Simulates data from an (augmented) DAG, respecting the optional
metadata fields form
, for functional form of relationships, and
distribution
, for the distributions of exogenous nodes and
residuals.
Arguments
- x
An object of class
dagitty
.- beta_default
Function used to specify missing edge coefficients. Default:
runif(1, min = -0.6, max = 0.6)
- n
Atomic integer defining the sample size, default:
500
- run
Logical, indicating whether or not to run the simulation. Default:
TRUE
.- duplicated
Atomic character, indicating how to resolve duplicate terms from multiple edges pointing to the same node. Default:
"unique"
. See Details.
Value
If run
is TRUE
, this function returns a data.frame
with
an additional attribute called attr( , which = "script")
that contains the
script for simulating data. If run
is FALSE
, this function returns the
script as character
vector.
Details
Data is simulated sequentially, first from exogenous nodes and then
from their descendants. If x
is an augmented DAG with metadata indicating
the functional form
of relationships and distribution
of exogenous nodes
and residuals, this information is used. If this information is absent, nodes
and residuals are assumed to be normally distributed, and edges are assumed
to be linear, with coefficients samples based on beta_default
.
The argument duplicated
controls how multiplicative terms are merged across
edges pointing to the same outcome node. The default duplicated = "unique"

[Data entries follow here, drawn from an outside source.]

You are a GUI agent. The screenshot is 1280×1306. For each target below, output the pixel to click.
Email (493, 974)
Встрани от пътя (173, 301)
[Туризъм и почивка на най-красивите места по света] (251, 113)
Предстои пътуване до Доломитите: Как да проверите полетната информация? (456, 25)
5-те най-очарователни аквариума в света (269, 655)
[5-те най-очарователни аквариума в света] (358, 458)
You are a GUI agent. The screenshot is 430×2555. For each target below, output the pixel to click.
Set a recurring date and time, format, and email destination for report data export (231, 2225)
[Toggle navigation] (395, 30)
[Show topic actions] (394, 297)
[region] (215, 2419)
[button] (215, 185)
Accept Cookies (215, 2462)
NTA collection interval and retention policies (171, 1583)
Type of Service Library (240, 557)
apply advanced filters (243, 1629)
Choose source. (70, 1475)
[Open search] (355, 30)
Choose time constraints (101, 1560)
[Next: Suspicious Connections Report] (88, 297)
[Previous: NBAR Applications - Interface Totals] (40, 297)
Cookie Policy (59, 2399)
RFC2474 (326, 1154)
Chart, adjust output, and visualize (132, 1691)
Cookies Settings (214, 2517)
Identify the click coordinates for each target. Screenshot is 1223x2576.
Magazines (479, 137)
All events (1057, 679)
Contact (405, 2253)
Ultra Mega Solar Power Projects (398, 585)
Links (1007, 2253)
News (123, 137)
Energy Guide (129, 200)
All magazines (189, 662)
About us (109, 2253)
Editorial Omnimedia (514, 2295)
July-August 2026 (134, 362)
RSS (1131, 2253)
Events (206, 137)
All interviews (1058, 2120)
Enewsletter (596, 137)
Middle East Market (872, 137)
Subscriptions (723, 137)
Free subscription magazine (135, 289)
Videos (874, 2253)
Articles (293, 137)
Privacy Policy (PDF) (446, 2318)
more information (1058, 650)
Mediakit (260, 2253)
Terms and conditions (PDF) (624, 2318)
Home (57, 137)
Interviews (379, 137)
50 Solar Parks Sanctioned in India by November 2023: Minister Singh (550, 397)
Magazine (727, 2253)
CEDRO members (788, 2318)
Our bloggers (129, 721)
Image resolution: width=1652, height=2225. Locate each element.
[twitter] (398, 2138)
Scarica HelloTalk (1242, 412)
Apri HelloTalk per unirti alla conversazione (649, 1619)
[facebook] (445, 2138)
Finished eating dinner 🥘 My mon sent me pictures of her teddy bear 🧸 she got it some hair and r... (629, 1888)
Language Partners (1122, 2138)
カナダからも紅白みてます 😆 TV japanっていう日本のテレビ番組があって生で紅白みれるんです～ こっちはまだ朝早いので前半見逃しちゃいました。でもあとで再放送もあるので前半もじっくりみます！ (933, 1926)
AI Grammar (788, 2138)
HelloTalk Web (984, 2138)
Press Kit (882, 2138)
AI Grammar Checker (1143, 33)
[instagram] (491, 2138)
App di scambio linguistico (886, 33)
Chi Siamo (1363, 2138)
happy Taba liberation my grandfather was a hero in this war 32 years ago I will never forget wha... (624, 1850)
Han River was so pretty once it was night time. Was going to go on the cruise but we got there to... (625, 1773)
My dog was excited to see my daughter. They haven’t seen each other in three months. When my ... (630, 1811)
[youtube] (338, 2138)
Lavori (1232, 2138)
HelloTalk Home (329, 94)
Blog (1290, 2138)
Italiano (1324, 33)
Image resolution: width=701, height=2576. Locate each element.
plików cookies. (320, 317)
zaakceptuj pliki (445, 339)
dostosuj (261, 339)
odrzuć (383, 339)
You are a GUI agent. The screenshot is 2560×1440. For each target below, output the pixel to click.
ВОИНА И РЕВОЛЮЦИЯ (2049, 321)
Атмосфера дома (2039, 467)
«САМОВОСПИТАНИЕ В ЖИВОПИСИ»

removes terms that are duplicated across edges (i.e.,
if two edges point to node "O"
, and both edges specify .5*E
, the resulting
function will say .5*E
. However, if one edge specifies .2*E
and the other
specifies .3*E
, they are not duplicated and will be added.
Alternatively, duplicated = "add"
just sums terms across all edges pointing
into the same outcome node.
Examples
x <- dagitty::dagitty('
dag {
X [distribution="rbinom(size = 2, prob = .5)"]
Z [distribution="rexp()"]
Y [distribution="rnorm()"]
X -> Y [form="0.5+X"]
Z -> Y [form="2*Z"]
A -> X
}
')
txt <- simulate_data(x, n = 5, run = FALSE)
#> ! No valid distribution for data, used rnorm() instead.
df <- simulate_data(x, n = 5, run = TRUE)
#> ! No valid distribution for data, used rnorm() instead.
df_from_txt <- eval(parse(text = txt))